So that's why I'm uneasy about what the White House is doing.  But the Democrats, especially in the Senate, are also not connecting with the reality of a war.  The prevailing motive of those who voted "yea" seems to be to not to be on record against a war which just might prove successful.  The votes in favor of granting Bush carte blanche to drop bombs on our behalf seem uncertain and timid, and some are even hedged with the rationale that they're votes against killing; that giving G.W.B. this strong vote of confidence will stampede Hussein to concessions that will make bloodshed unnecessary.  Maybe.  The statement of one of my senators, Dianne Feinstein, pretty much boiled down to, "I'm voting to authorize a war in order to scare Hussein, but if he won't be scared, then I don't think we should go to war like I just voted to authorize."  At least, that's what it sounded like to me.  She seems to think that War With Iraq comes with a free, ten-day home trial and that, if it looks like it's actually going to happen, she can retract her vote.

I don't know which side is right or even if any side is right.  I just know this is a pretty sloppy way to go to war.

Recommended Reading

And while you're surfing, go read this article by Terry Jones.  (Yes, this is the same Terry Jones from Monty Python.)  The Cliff Notes version of this one is that Tony Blair is extremely unpopular in Great Britain and has turned himself into a puppet of George W., ramming through an unpopular position.

You know, I get the feeling that there's a decent, coherent argument for why we should attack Hussein, but we're not getting it.  I also feel like a certain segment of the population is dying for the U.S. to go beat up somebody, and would almost prefer that we don't waste time with logical explanations.

Highly-Recommended Reading

Another must-read by Michael Kinsley column has just been posted here.  For those of you without the time for another click, I'll summarize: George W. Bush's explanation of why we must go to war against Iraq is disingenuous, ambiguous and full of holes.  This may all be moot since Congress seems to be caving on the issue.  But you'd think if we'd learned nothing else from Vietnam, it would have been that when you go to war, the Chief Exec ought to be able to give you a solid explanation of why.

State Affairs

Forgive me for dwelling on this but I find this story amazing.  Here's the latest development (possibly, the final one) in the matter of Bill Simon's accusation against his opponent, California governor Gray Davis…

A group that accused Gov.

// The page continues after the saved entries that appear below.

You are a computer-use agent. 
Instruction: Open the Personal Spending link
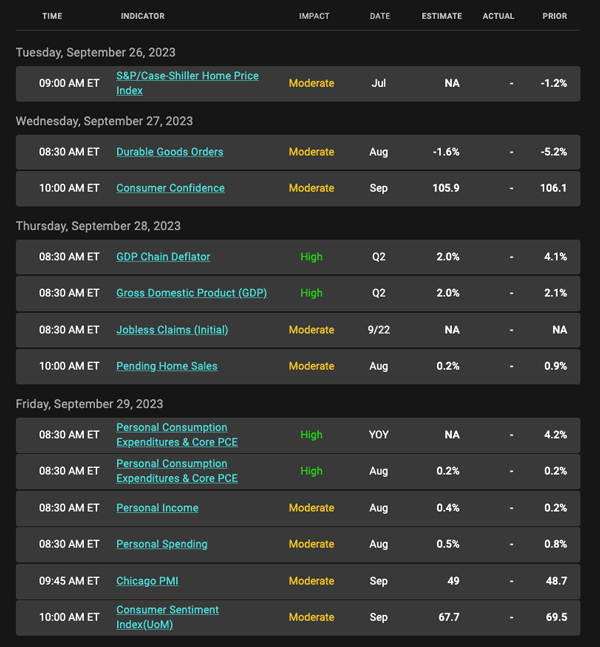pyautogui.click(x=162, y=544)
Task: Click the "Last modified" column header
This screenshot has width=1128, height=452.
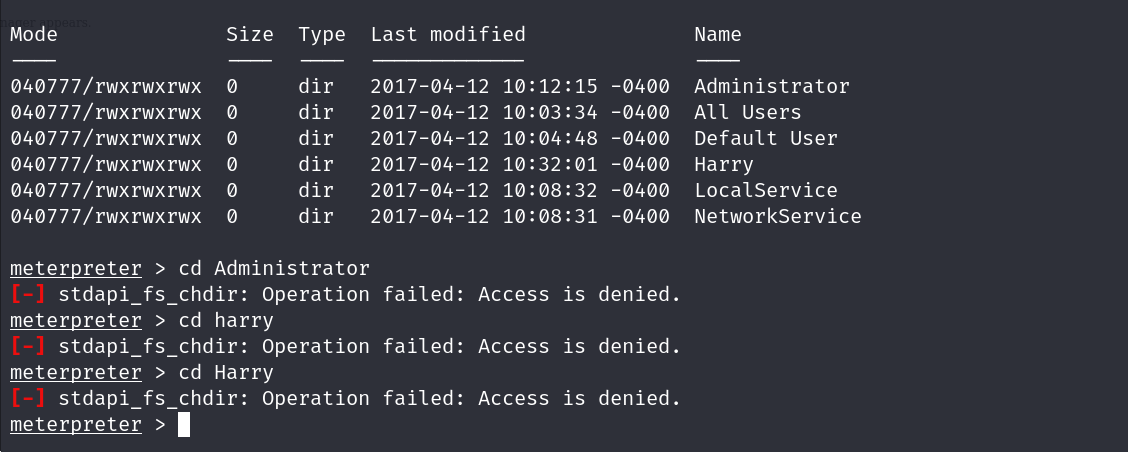Action: (448, 35)
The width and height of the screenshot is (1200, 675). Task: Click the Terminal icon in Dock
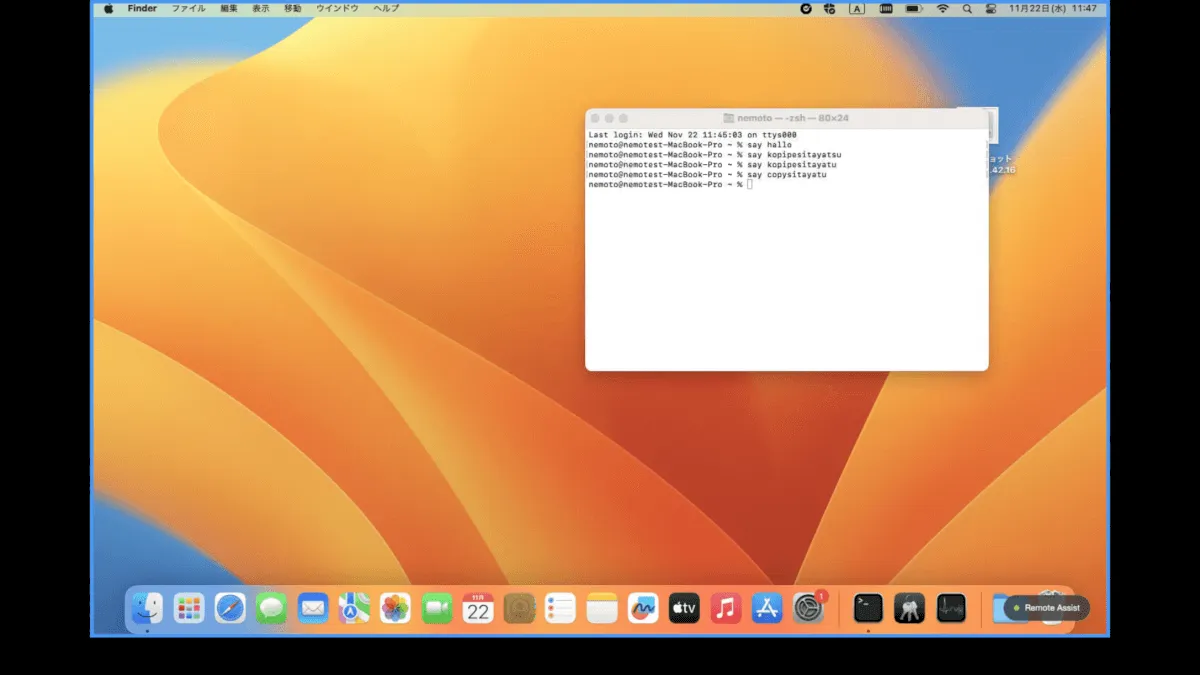pyautogui.click(x=868, y=607)
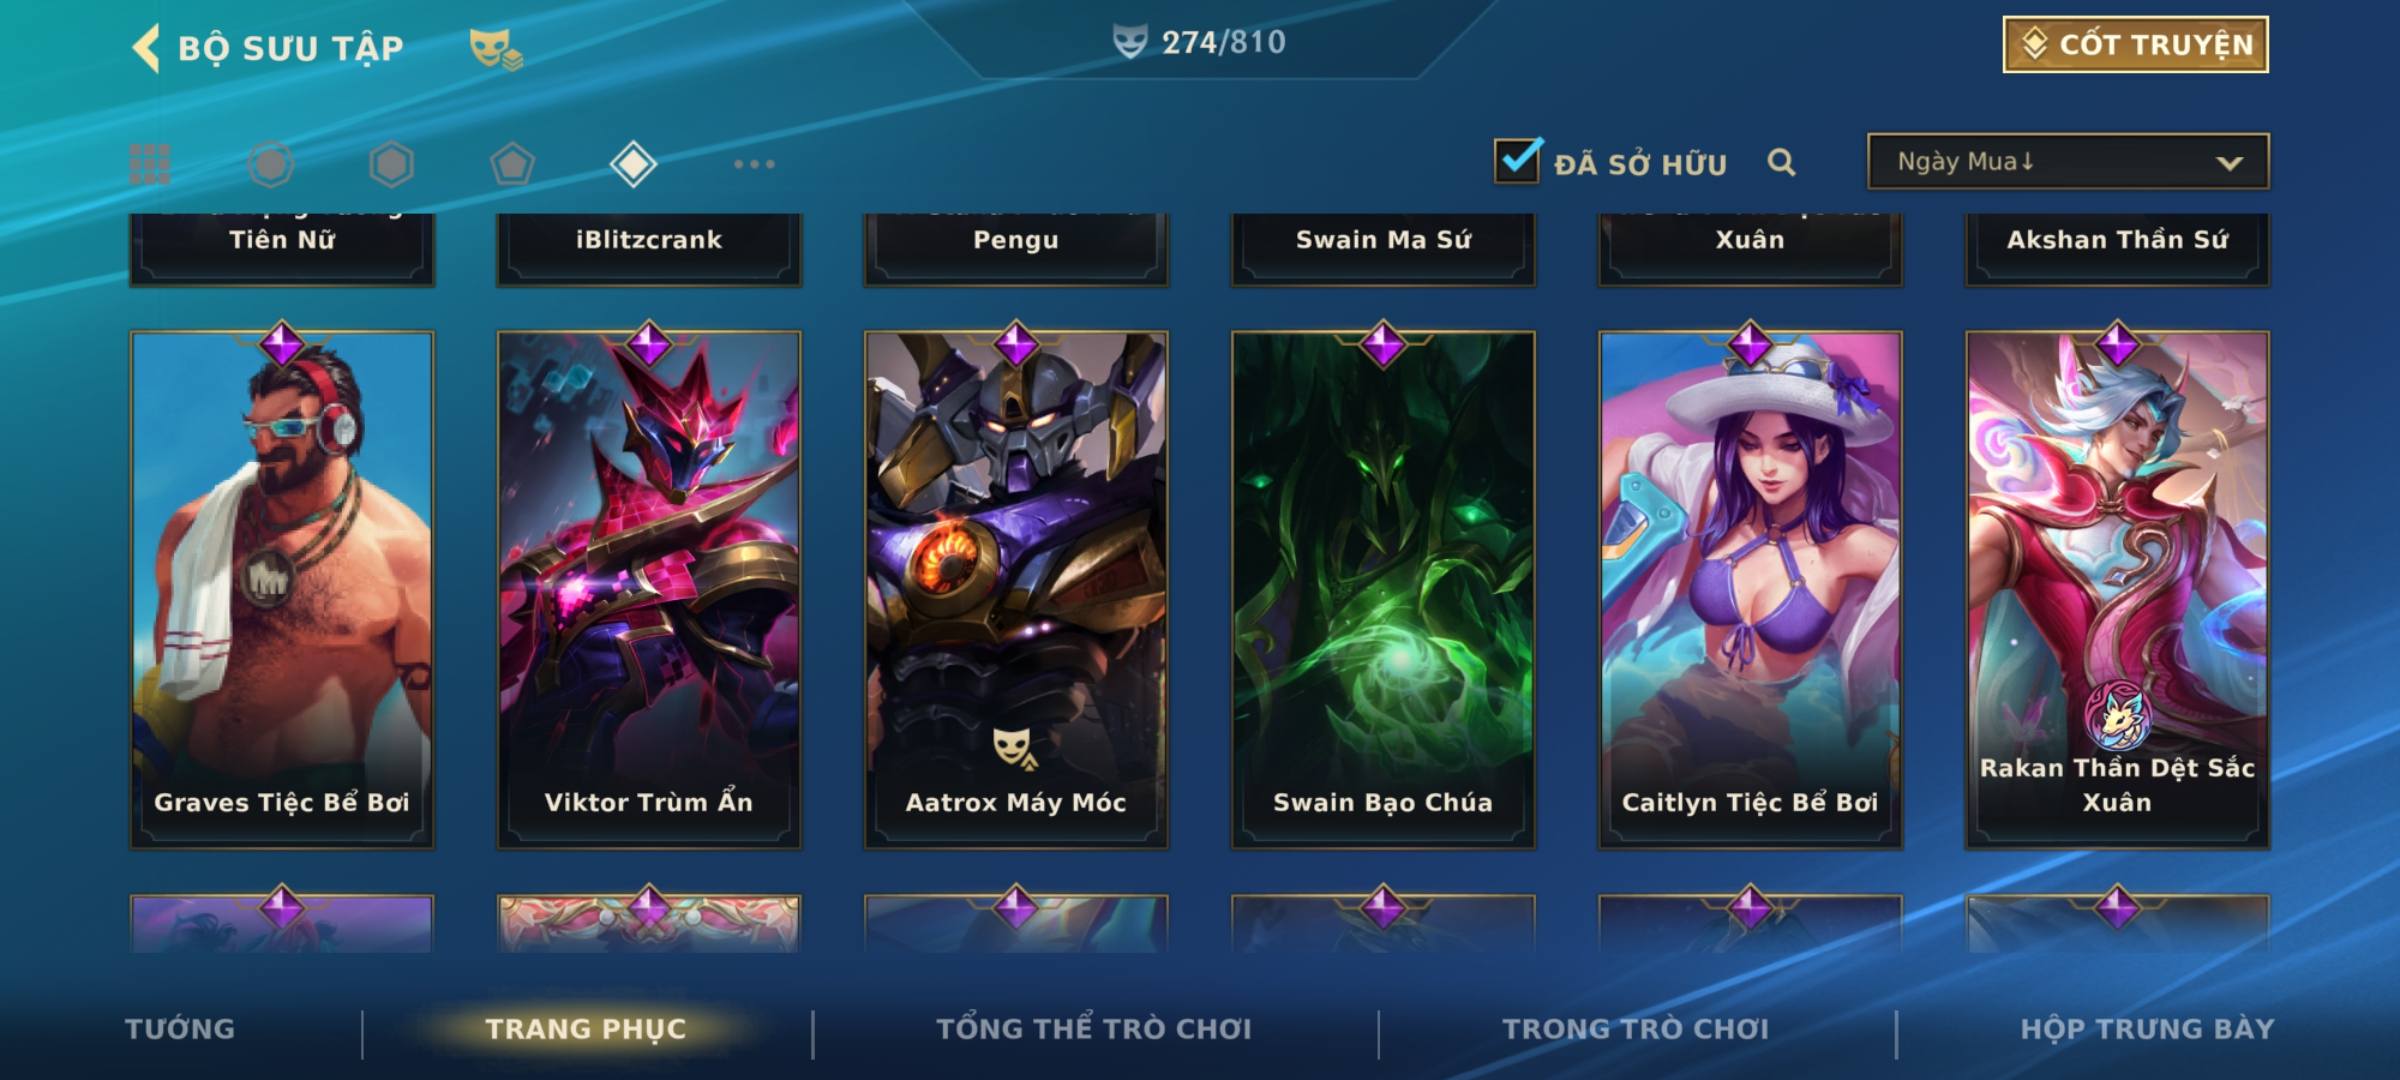Filter by the pentagon rarity gem icon
This screenshot has width=2400, height=1080.
[512, 164]
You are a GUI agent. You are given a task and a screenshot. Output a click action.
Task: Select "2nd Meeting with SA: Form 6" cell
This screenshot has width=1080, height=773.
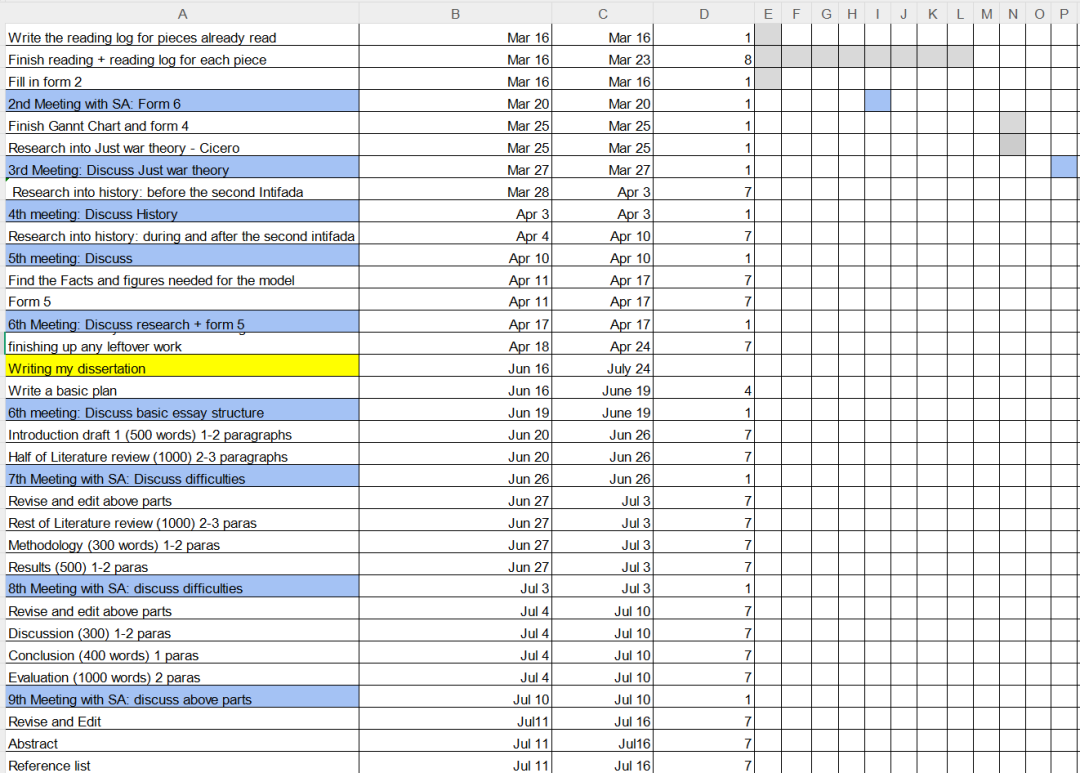[x=181, y=103]
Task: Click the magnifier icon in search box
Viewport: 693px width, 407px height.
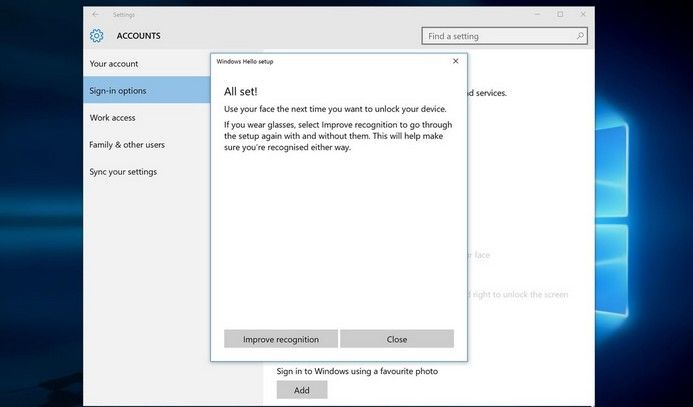Action: pos(580,36)
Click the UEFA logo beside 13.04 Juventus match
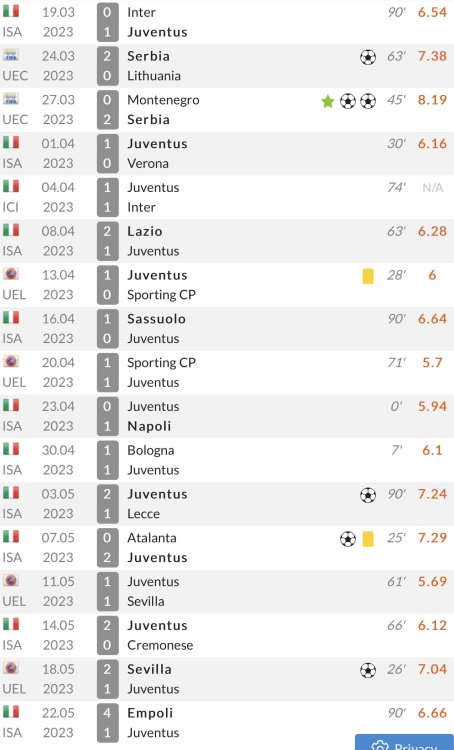The width and height of the screenshot is (454, 750). coord(11,274)

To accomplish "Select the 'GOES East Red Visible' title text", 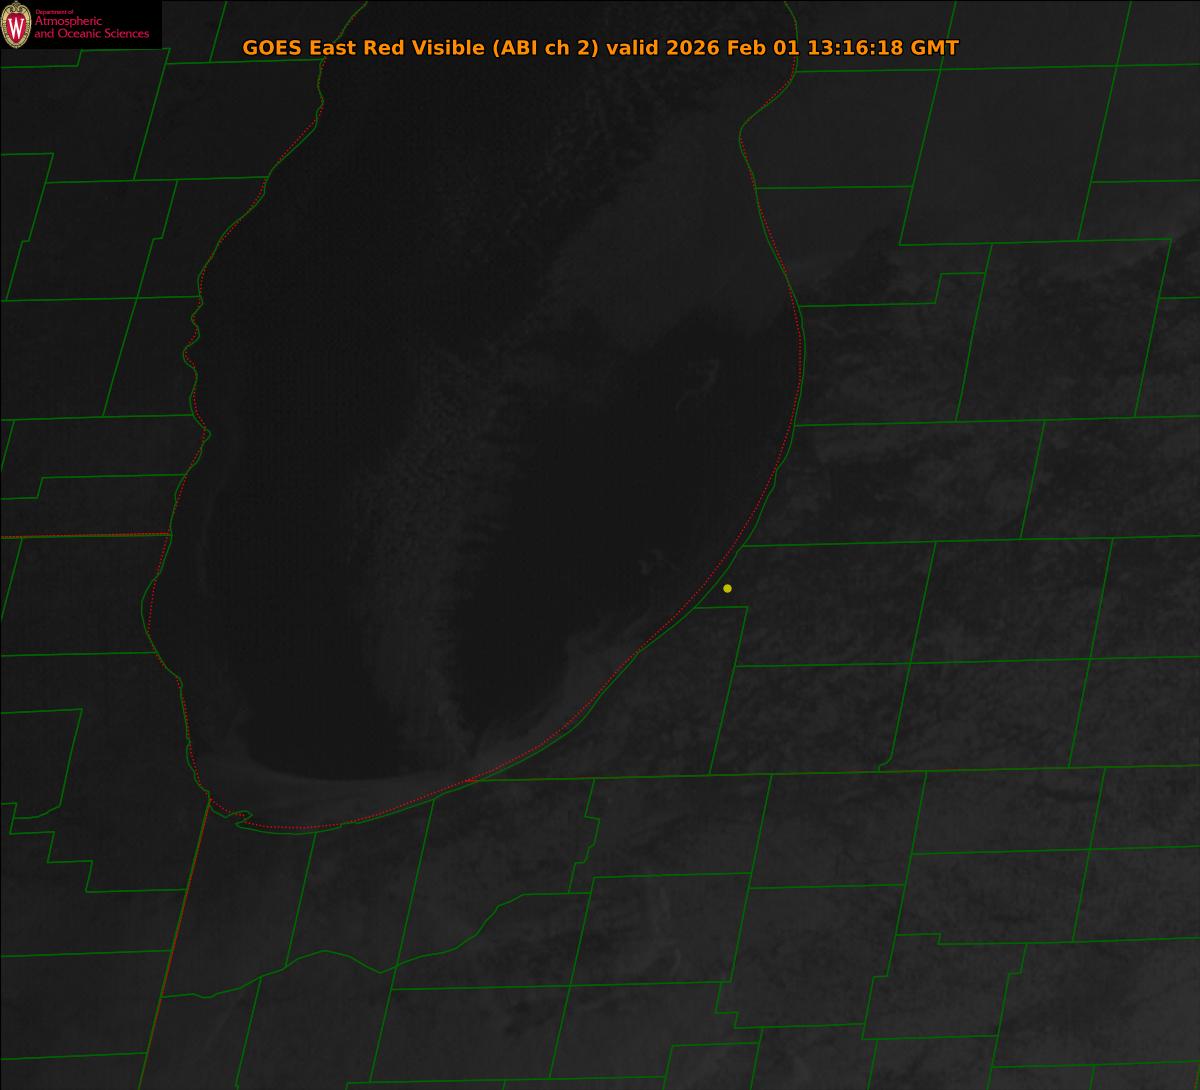I will click(363, 48).
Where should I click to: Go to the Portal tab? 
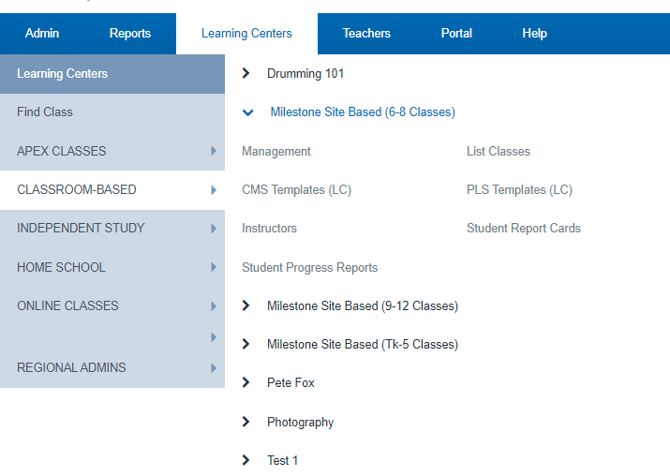click(x=456, y=34)
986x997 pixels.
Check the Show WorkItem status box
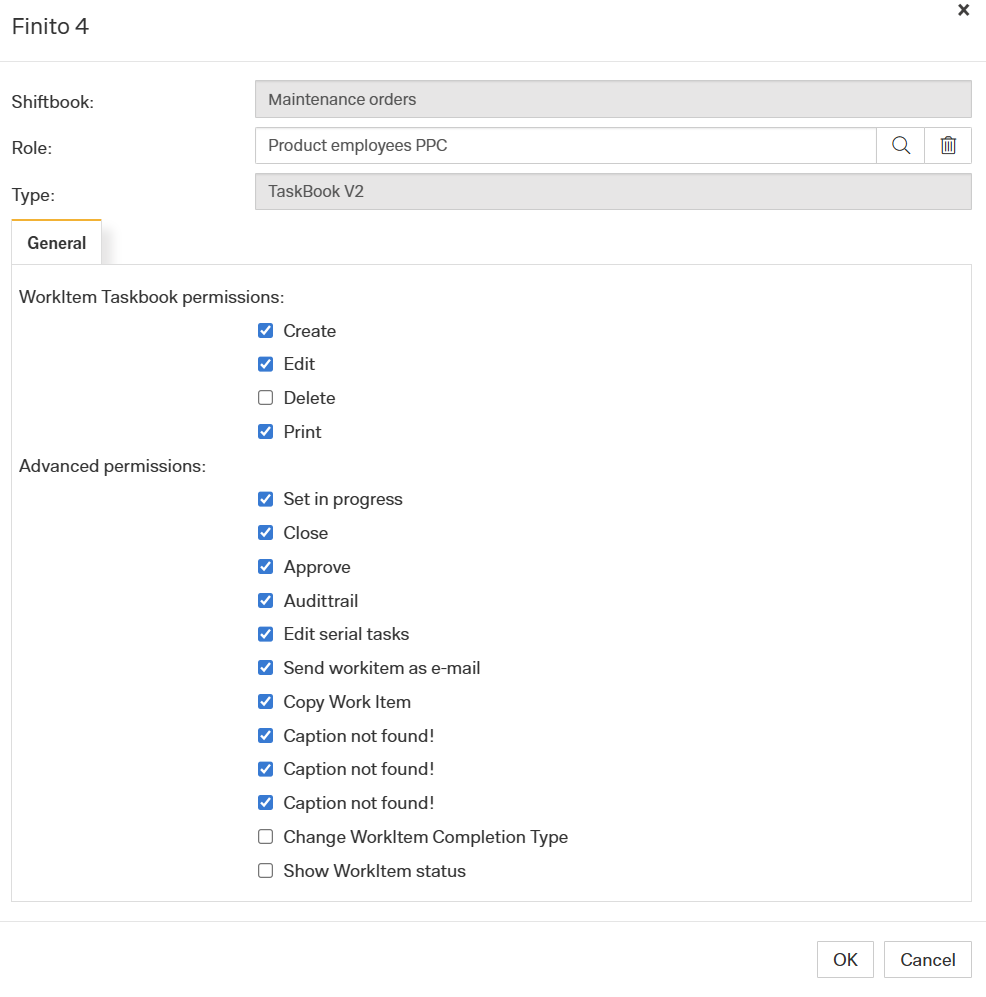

Gray Davis of illegal fund-raising has retracted the allegation, which Republican opponent Bill Simon briefly made an issue in his campaign then conceded was incorrect.  "It now appears that our original belief was erroneous," the California Organization of Police and Sheriffs said in a statement late Wednesday.

Please note: This is the California Organization of Police and Sheriffs that accused the governor of a crime based on faulty evidence.  It would be bad enough if a bunch of Krispy Kreme donut makers did it but this is a law enforcement organization that was out peddling bogus "proof" of a crime.  And though they were about to accuse the most powerful elected official in the state, they didn't bother with the relatively-easy step of finding out where and when the alleged crime was committed.  (The governor's calendar is hardly classified information.)

So how much care do we think our lawmen are taking when they build a case against, say, an unemployed kid who lives in East L.A.?  Do we think the same sloppy standard prevails?  Or that maybe they're even less responsible there?  One of the reasons O.J. Simpson is out on the golf course today is that it's very, very easy to convince folks in California that the police are inept at handling evidence and are not above doctoring or inventing it.  Is anyone wondering why people think that?

Outta The Biz

I received a call this evening from a friend of mine who used to write comic books. As you may know, the business has undergone some downsizing (to put it mildly) and a lot of folks who used to get all the work they wanted have found themselves unable to get any sort of job in comics. The friend who called this evening is so far out of the industry, he isn't even suing Todd McFarlane.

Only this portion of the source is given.